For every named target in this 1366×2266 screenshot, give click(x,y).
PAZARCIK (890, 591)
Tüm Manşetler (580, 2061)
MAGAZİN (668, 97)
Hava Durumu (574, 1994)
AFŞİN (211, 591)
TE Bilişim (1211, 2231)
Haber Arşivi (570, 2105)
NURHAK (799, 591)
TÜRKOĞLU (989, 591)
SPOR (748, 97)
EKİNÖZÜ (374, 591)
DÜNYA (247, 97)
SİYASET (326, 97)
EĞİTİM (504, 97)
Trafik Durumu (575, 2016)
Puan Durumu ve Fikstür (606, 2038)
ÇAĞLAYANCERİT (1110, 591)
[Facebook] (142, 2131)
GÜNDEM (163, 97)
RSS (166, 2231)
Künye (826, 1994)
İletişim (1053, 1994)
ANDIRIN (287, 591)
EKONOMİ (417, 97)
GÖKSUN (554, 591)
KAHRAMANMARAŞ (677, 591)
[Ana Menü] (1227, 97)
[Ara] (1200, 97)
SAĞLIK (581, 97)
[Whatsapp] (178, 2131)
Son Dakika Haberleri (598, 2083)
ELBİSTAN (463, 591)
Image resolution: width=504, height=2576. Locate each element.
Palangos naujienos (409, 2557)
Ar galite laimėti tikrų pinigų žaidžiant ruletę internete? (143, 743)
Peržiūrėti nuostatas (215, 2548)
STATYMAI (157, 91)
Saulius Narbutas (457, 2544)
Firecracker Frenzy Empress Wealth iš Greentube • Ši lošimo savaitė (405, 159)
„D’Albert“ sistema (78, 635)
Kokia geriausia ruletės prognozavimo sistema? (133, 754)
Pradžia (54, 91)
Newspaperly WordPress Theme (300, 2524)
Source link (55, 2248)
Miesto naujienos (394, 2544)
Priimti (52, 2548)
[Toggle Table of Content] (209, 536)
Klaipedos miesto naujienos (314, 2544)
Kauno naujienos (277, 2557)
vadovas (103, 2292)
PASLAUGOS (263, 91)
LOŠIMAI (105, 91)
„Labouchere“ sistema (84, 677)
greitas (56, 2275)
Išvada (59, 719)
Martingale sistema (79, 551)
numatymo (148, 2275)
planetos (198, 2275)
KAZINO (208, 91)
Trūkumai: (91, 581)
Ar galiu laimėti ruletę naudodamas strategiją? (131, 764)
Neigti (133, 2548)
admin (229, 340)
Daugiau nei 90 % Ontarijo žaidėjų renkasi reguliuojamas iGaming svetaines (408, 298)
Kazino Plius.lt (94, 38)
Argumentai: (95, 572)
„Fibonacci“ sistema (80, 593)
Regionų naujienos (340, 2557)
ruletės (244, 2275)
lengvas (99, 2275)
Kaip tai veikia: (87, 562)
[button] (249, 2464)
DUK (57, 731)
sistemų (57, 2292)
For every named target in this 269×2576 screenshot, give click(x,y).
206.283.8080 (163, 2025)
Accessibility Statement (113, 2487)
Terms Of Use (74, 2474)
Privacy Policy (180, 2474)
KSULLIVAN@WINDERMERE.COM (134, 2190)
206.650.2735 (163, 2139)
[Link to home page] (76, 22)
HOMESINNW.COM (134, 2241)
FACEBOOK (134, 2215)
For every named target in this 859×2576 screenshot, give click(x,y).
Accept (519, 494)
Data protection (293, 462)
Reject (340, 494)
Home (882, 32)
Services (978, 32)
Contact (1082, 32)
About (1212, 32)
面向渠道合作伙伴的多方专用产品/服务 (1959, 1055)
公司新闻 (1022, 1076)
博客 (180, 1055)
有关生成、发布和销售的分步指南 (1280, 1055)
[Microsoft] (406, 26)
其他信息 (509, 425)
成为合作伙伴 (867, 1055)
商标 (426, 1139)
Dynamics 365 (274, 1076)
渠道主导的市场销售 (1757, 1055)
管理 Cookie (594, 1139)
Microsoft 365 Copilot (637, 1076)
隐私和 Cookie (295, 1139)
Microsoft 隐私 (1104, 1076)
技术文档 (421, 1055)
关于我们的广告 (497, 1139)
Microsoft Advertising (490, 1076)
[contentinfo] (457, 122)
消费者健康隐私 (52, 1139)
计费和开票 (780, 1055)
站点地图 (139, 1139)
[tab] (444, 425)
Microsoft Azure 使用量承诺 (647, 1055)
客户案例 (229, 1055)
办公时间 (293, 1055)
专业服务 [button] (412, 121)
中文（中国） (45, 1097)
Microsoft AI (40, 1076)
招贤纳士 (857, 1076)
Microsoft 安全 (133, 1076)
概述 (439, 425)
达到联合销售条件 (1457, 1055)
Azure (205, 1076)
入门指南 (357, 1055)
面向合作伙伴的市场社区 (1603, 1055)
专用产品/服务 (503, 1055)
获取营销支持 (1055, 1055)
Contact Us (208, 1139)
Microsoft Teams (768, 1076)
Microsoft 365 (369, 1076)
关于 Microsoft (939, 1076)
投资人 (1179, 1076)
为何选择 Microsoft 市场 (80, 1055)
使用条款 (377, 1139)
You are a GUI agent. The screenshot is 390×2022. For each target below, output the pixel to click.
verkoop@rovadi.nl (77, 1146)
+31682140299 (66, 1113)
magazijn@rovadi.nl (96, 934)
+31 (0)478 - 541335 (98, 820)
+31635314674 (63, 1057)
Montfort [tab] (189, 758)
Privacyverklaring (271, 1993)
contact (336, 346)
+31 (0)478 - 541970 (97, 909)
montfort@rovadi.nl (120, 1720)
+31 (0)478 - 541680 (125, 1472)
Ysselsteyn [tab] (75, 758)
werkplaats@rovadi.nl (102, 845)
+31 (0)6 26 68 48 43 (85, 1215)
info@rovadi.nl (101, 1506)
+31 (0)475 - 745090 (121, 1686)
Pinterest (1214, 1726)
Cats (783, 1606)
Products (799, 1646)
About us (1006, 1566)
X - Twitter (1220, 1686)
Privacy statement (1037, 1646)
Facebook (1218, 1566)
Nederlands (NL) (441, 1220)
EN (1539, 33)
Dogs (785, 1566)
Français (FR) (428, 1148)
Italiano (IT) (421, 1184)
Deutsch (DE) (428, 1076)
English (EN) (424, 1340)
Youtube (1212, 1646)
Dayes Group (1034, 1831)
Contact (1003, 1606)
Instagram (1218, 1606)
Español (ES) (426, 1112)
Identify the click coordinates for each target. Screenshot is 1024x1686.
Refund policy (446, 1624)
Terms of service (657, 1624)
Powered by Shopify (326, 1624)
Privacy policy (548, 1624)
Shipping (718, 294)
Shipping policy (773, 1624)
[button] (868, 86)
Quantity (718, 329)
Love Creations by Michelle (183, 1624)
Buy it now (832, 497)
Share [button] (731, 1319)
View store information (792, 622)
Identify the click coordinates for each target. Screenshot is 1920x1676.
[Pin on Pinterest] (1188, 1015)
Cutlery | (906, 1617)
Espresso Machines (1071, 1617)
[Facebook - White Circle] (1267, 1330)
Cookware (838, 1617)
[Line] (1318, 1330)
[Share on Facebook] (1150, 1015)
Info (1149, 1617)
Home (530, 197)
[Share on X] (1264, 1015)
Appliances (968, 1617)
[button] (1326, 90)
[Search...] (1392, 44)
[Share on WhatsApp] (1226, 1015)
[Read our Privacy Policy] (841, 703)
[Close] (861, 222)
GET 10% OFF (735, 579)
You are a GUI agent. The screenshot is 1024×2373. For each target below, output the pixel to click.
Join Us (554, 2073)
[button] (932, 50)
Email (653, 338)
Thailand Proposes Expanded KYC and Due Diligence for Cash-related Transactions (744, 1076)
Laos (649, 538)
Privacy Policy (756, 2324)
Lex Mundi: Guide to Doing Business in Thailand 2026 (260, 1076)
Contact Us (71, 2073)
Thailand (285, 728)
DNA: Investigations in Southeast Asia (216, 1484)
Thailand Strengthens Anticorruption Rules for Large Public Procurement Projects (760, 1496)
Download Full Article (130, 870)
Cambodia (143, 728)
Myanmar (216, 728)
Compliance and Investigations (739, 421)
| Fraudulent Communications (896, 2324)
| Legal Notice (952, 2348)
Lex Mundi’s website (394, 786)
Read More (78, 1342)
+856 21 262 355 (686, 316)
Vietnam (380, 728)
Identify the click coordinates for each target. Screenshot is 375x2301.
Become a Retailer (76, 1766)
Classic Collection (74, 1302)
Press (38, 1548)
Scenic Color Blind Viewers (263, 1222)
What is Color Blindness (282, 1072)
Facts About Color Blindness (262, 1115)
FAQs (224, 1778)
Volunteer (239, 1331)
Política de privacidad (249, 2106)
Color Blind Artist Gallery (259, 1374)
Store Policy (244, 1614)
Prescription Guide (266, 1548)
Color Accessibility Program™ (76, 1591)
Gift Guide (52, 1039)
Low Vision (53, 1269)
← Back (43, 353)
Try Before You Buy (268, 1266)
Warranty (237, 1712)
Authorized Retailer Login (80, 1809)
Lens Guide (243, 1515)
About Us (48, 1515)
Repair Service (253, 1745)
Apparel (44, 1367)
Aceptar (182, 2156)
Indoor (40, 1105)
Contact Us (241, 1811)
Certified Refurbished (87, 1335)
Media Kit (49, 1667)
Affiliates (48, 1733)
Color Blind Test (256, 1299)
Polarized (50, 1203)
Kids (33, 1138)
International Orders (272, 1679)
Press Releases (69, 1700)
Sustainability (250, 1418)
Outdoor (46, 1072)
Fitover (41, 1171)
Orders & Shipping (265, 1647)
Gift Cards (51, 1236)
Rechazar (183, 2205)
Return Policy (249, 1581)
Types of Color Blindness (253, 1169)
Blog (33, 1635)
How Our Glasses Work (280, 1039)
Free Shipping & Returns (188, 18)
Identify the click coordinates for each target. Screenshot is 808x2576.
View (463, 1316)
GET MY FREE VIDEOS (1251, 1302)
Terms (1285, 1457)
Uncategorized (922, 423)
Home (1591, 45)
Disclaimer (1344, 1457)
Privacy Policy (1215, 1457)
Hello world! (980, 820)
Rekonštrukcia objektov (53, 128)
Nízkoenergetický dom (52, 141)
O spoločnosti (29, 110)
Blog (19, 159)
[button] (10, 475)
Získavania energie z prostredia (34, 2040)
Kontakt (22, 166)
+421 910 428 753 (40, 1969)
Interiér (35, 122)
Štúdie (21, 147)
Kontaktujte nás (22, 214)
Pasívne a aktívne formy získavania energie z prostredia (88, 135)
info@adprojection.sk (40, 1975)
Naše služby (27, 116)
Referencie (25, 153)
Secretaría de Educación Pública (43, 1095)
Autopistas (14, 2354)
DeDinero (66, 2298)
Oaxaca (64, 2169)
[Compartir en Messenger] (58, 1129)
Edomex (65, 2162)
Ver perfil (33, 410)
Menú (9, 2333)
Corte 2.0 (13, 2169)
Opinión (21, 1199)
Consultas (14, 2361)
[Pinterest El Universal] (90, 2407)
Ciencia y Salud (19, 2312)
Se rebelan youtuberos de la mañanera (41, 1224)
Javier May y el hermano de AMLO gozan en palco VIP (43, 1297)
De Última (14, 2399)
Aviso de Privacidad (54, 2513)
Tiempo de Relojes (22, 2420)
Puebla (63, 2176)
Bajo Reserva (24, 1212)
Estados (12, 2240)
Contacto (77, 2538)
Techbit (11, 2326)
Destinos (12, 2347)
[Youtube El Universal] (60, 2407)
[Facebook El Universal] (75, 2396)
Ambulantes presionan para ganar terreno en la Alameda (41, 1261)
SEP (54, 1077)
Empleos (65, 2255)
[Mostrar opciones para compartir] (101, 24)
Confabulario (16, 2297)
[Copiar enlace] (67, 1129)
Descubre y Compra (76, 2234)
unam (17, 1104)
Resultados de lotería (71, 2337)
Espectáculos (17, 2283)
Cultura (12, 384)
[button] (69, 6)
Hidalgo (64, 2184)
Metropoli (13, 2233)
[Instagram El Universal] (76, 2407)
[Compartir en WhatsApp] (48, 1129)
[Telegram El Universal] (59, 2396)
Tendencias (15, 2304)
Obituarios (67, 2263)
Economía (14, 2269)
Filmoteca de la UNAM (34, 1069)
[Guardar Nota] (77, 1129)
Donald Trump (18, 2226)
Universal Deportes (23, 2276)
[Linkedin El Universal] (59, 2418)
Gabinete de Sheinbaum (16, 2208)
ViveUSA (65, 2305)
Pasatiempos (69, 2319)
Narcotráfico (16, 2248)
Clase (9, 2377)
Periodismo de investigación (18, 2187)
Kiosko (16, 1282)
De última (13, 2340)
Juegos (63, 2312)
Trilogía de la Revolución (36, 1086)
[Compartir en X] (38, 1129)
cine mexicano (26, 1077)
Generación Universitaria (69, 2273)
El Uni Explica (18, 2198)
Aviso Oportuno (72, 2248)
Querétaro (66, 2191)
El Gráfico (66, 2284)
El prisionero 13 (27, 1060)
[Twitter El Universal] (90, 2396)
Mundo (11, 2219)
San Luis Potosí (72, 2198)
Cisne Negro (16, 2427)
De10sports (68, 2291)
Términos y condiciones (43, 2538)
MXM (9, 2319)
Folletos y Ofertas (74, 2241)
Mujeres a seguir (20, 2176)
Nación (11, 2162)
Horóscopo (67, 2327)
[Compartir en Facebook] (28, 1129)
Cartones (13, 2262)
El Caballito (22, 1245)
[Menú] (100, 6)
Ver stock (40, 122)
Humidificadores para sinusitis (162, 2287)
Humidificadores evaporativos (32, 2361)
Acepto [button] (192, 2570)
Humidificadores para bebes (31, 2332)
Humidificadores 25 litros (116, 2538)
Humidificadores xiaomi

§ Task to complete:
Using the data above, extract exactly the lines from the one that holds "info@rovadi.nl (101, 1506)" to the one that holds "Lex Mundi: Guide", both ends included, and no others.

§ Answer to this problem:
info@rovadi.nl (101, 1506)
+31 (0)475 - 745090 (121, 1686)
Pinterest (1214, 1726)
Cats (783, 1606)
Products (799, 1646)
About us (1006, 1566)
X - Twitter (1220, 1686)
Privacy statement (1037, 1646)
Facebook (1218, 1566)
Nederlands (NL) (441, 1220)
EN (1539, 33)
Dogs (785, 1566)
Français (FR) (428, 1148)
Italiano (IT) (421, 1184)
Deutsch (DE) (428, 1076)
English (EN) (424, 1340)
Youtube (1212, 1646)
Dayes Group (1034, 1831)
Contact (1003, 1606)
Instagram (1218, 1606)
Español (ES) (426, 1112)
Identify the click coordinates for each target. Screenshot is 1024x1686.
Refund policy (446, 1624)
Terms of service (657, 1624)
Powered by Shopify (326, 1624)
Privacy policy (548, 1624)
Shipping (718, 294)
Shipping policy (773, 1624)
[button] (868, 86)
Quantity (718, 329)
Love Creations by Michelle (183, 1624)
Buy it now (832, 497)
Share [button] (731, 1319)
View store information (792, 622)
Identify the click coordinates for each target. Screenshot is 1920x1676.
[Pin on Pinterest] (1188, 1015)
Cutlery | (906, 1617)
Espresso Machines (1071, 1617)
[Facebook - White Circle] (1267, 1330)
Cookware (838, 1617)
[Line] (1318, 1330)
[Share on Facebook] (1150, 1015)
Info (1149, 1617)
Home (530, 197)
[Share on X] (1264, 1015)
Appliances (968, 1617)
[button] (1326, 90)
[Search...] (1392, 44)
[Share on WhatsApp] (1226, 1015)
[Read our Privacy Policy] (841, 703)
[Close] (861, 222)
GET 10% OFF (735, 579)
You are a GUI agent. The screenshot is 1024×2373. For each target below, output the pixel to click.
Join Us (554, 2073)
[button] (932, 50)
Email (653, 338)
Thailand Proposes Expanded KYC and Due Diligence for Cash-related Transactions (744, 1076)
Laos (649, 538)
Privacy Policy (756, 2324)
Lex Mundi: Guide to Doing Business in Thailand 2026 (260, 1076)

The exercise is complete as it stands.